§ **Information**:
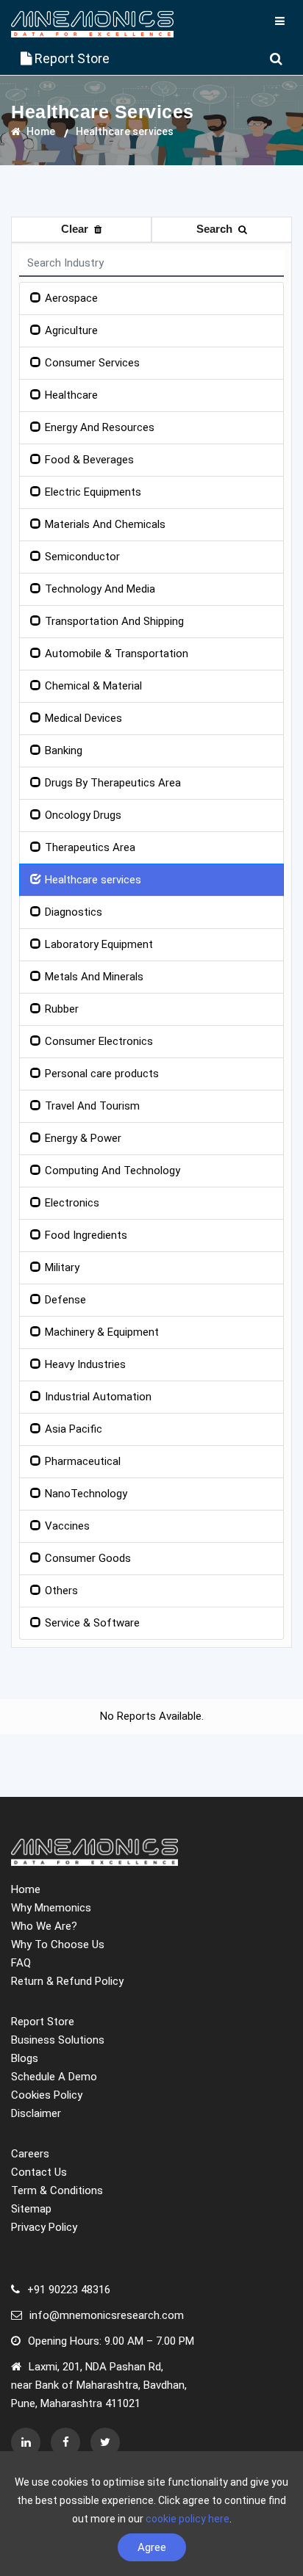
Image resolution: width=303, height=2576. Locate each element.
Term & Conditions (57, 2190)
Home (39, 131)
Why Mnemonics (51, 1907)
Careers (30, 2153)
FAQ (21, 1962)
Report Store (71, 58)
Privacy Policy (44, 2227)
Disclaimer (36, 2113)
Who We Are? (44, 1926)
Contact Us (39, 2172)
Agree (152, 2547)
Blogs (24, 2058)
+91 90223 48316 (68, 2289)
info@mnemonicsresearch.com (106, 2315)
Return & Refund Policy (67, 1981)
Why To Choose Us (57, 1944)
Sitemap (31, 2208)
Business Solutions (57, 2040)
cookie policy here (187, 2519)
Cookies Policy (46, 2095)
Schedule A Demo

§ **Your assignment**:
In the listing above, locate the line containing "Agree (152, 2547)" and the line containing "cookie policy here (187, 2519)", then transcribe both and every line between them verbatim.

§ **Response area**:
Agree (152, 2547)
Blogs (24, 2058)
+91 90223 48316 (68, 2289)
info@mnemonicsresearch.com (106, 2315)
Return & Refund Policy (67, 1981)
Why To Choose Us (57, 1944)
Sitemap (31, 2208)
Business Solutions (57, 2040)
cookie policy here (187, 2519)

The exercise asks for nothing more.